They weren’t always so hard to find, those beautiful big claret colored mayflies, but the past few seasons I simply have seen very few. Under normal conditions, they are not overly obvious despite their size, typically a size 10 in June and size 12 come September.
You see, the Isonychia bicolor isn’t prone to showy hatches and long surface drifts through placid pools. The book on them says they prefer to crawl out of the water on a rock and hatch in the air. You can find their spent nymphal shucks on the rocks if you look for them, long and slender with a white stripe down the back. That racing stripe gives anglers another clue, for those nymphs are fast swimmers!
There are times when Isos will rise to the surface, hatch and drift on top like the majority of our big Catskill mayflies, and they can be magical. I recall a day some two decades ago when they were everywhere from ten in the morning until four in the afternoon. Ah, that was something to behold!
Most of what you will read about fishing the Isonychia hatch will tell you to rig up with a wet fly, the classic pattern being the Leadwinged Coachman, and swing and twitch them through riffles and runs. That’s good advice and brings to mind the absolutely massive rainbow that erupted from the Delaware one morning with my own Leadwing fixed in his jaw. His scorching run left me breathless, and sadly fishless as the hook failed to hold. Yes, wet flies and nymphs for the swimmers, but I am a dry fly fisherman.



I fantasize about another day like the one long ago, with phalanxes of big claret duns bobbing down the surface of a run and big trout rising greedily, but generally I simply tie on an Isonychia pattern during the times they are around on Catskill rivers, otherwise known as June through October. If I am going to prospect for good trout on a cloudy day during that period, a size 10 or 12 Iso is a good bet when there isn’t any other hatch going on.
Yesterday was the first high summer day that looked and felt more like autumn had arrived. The rain threatened, though didn’t fall until the drive home. I got deathly cold, being unexplainably underdressed for the conditions, and I caught a couple of nice brownies on an Isonychia 100-Year Dun.
There were a few scattered rises where a riffle became a run, and I worked that run for perhaps an hour with my little 7 and 1/2-foot Orvis Madison. There was a quick plop as my fly bounced past the protruding tip of a rock, and I set the hook into a good fish. He showed no intention of leaving the tumbling currents of that run, but the pull of arcing bamboo finally convinced him. At nineteen inches, he was the first and largest fish of the day.

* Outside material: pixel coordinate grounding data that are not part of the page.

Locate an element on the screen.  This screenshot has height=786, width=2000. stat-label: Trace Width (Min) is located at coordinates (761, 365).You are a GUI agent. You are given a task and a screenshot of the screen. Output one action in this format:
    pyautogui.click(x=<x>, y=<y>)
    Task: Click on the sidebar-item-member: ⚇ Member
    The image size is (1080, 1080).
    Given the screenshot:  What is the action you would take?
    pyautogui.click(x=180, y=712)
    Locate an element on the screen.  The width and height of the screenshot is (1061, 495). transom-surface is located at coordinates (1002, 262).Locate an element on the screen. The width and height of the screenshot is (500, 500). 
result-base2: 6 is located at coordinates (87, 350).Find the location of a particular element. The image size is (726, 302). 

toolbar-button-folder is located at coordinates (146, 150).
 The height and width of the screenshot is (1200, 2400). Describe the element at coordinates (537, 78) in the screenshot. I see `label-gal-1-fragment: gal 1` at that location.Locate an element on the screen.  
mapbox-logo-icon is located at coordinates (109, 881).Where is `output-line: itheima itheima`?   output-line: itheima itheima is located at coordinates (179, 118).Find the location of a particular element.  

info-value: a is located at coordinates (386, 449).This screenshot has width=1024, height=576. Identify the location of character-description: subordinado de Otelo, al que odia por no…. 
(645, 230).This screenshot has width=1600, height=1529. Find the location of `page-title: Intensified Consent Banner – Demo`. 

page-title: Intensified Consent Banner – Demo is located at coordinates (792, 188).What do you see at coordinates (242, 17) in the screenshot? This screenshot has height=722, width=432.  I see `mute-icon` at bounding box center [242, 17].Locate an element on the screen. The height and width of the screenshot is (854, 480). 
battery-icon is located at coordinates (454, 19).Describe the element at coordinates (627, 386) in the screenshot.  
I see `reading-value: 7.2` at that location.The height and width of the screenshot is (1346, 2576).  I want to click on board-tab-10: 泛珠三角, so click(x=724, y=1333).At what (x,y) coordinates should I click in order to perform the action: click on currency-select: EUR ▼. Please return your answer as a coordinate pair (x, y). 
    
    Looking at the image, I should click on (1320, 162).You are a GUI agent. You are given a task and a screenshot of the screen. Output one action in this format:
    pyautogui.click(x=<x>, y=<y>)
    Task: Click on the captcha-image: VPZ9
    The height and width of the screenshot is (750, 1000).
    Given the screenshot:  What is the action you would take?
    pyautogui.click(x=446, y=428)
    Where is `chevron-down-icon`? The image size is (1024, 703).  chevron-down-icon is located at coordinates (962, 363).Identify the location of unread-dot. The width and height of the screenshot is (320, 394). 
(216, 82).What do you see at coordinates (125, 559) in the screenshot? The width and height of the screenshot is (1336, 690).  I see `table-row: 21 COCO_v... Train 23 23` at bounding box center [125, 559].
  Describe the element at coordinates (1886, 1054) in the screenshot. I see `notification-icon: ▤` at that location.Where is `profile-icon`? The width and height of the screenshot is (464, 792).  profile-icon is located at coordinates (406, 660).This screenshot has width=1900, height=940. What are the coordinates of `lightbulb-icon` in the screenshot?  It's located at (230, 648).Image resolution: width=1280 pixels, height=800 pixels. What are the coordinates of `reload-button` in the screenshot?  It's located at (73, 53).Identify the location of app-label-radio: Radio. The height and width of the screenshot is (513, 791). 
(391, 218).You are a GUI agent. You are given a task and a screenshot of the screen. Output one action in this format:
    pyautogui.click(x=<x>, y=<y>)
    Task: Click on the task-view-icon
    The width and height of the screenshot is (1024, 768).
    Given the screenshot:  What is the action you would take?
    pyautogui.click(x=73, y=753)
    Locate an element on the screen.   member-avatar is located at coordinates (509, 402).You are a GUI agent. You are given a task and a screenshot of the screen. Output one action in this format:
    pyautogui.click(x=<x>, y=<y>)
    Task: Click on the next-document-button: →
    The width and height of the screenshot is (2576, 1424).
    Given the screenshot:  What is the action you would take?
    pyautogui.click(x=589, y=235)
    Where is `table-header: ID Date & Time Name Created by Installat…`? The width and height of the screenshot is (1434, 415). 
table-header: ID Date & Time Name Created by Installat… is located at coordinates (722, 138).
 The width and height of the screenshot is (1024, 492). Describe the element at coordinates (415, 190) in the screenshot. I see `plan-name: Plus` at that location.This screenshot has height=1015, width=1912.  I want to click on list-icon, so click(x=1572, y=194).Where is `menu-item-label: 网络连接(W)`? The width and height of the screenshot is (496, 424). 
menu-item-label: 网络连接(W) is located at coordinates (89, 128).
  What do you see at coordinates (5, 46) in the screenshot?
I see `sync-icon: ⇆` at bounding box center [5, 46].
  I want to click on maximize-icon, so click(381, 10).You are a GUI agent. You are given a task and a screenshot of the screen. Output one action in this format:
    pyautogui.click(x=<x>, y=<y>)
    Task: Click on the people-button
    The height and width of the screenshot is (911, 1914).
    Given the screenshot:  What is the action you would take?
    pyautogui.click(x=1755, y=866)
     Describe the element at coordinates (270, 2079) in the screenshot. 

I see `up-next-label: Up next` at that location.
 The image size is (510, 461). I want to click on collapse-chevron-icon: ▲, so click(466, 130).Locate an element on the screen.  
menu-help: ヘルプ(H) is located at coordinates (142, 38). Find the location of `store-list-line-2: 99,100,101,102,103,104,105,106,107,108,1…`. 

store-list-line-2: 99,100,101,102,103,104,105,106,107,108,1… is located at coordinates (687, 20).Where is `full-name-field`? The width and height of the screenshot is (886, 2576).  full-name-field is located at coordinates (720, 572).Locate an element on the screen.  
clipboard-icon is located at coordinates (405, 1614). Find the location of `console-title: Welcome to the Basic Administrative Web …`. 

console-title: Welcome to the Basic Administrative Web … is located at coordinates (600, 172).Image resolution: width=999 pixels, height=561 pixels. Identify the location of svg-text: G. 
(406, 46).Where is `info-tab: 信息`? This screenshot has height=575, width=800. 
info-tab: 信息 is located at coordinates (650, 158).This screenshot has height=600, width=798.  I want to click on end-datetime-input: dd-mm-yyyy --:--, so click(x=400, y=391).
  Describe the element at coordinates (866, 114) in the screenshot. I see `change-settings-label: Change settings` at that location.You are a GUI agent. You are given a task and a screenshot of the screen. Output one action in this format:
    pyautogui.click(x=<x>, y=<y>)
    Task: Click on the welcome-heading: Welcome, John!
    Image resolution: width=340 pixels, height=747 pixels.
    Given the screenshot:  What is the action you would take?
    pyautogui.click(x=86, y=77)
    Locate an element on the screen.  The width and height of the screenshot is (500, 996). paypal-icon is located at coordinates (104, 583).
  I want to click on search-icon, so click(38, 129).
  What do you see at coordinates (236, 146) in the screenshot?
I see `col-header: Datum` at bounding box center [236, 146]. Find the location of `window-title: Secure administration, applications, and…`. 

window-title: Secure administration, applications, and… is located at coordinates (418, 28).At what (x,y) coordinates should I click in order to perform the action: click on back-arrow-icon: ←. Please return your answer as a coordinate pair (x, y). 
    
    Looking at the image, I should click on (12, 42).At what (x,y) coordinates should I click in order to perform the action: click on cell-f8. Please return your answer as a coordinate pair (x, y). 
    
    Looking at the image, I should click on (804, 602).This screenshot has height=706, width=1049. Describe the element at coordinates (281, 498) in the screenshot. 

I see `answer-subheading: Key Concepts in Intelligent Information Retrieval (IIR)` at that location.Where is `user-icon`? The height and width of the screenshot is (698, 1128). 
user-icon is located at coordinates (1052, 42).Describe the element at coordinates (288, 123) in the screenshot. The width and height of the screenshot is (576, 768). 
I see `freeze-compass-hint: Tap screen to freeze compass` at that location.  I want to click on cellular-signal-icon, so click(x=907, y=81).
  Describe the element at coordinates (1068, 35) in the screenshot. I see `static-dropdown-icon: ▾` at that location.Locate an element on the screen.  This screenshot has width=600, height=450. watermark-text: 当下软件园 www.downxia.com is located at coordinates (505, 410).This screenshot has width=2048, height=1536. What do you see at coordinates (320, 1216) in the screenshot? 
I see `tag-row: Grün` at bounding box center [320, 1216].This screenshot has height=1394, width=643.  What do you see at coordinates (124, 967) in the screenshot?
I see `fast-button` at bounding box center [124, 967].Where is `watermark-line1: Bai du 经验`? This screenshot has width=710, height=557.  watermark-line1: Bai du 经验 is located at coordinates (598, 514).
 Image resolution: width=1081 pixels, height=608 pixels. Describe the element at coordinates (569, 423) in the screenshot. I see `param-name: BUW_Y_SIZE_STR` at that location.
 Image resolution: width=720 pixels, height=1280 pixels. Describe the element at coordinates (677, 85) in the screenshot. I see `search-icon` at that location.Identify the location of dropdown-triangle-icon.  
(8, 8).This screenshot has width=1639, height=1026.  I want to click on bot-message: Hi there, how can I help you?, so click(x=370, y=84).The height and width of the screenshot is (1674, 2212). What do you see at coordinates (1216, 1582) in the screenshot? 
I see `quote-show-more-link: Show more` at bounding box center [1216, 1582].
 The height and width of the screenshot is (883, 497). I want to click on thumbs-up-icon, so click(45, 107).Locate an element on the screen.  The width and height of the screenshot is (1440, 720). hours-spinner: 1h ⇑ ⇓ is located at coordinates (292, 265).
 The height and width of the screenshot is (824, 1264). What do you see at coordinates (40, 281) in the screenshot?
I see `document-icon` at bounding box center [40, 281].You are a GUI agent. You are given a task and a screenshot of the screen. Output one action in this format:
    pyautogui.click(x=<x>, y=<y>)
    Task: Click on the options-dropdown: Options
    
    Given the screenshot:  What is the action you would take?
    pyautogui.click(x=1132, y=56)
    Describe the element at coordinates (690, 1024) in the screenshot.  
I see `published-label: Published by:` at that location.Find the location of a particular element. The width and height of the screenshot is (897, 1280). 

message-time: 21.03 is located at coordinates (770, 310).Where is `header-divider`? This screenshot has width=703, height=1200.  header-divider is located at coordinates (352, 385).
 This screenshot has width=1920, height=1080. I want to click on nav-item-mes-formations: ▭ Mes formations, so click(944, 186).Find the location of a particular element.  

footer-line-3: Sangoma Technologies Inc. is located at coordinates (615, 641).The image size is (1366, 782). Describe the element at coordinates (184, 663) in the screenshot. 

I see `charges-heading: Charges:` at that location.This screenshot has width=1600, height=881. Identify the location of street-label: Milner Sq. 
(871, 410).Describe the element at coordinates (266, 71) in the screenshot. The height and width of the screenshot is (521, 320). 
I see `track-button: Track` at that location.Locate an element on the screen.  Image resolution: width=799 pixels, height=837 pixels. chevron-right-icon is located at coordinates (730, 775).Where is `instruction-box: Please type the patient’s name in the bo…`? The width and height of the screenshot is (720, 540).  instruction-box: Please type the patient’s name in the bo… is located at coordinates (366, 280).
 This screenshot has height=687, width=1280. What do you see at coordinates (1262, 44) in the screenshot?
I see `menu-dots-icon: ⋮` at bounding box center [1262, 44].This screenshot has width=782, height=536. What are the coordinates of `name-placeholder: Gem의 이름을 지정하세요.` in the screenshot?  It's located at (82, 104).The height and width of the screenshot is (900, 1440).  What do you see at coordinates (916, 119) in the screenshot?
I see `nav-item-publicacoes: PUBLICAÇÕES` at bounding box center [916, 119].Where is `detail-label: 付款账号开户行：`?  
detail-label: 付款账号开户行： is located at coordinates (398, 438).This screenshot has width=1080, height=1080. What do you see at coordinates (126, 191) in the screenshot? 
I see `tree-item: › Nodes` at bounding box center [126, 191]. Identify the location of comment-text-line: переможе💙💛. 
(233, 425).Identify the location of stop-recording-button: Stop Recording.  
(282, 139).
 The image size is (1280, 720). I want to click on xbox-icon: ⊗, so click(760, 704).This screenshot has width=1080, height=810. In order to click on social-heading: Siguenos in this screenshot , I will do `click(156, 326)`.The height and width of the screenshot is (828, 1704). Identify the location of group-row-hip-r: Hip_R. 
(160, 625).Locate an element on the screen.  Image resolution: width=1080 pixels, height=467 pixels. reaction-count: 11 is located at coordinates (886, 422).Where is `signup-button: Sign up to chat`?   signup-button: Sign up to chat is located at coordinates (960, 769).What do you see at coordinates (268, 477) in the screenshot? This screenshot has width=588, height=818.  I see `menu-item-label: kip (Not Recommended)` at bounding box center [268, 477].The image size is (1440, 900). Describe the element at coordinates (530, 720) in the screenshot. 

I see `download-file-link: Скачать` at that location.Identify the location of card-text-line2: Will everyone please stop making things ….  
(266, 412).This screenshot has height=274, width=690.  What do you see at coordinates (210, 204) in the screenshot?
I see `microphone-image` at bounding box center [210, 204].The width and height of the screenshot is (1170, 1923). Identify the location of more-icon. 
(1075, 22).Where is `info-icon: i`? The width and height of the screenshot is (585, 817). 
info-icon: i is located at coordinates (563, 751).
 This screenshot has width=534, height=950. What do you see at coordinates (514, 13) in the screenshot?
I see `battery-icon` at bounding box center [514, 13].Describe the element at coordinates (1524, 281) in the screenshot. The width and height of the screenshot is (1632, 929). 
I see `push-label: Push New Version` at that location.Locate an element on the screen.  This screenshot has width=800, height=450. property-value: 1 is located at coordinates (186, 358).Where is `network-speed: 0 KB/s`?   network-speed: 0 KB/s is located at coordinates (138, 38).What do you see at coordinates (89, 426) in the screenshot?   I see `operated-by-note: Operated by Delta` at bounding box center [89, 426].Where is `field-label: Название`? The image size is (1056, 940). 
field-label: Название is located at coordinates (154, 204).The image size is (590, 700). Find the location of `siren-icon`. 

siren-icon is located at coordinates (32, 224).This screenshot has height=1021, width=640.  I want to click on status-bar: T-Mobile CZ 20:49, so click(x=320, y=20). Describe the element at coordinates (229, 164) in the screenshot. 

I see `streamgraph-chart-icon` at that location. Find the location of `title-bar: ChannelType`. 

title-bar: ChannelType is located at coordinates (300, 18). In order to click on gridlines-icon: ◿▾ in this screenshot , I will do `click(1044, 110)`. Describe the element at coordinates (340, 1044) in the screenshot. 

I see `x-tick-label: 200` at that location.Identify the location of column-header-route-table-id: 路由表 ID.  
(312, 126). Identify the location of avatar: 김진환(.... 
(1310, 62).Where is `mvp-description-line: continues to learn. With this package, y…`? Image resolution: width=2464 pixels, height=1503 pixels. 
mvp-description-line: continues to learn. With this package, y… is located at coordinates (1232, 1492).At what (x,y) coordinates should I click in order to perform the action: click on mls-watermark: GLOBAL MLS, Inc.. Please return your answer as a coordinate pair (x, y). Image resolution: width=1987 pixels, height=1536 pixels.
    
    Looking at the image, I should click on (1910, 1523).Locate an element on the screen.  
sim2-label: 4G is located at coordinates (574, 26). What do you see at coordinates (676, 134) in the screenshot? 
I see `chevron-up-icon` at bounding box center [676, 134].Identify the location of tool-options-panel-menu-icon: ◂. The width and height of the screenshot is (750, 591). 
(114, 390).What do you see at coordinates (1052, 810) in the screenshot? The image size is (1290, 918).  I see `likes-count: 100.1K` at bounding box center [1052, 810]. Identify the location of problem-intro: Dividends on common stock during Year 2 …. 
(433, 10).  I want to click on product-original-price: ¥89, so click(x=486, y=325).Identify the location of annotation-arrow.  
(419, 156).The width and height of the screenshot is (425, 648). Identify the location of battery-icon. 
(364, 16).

I kept hitting every spurt rise that popped in that fast water, all the way down until it smoothed out into a deep glide. Those trout may have been moving, chasing some of those swimming nymphs, or even swiping at the few tiny olives that persisted throughout the afternoon. I didn’t get another hookup until I landed my fly above the rapidly dissipating ring from a soft rise in the glide. While not as large as his predecessor, he put up a respectable fight against the short bamboo rod.
Were those two brown trout taking the invisible mayfly? Can’t be sure, though they certainly took mine!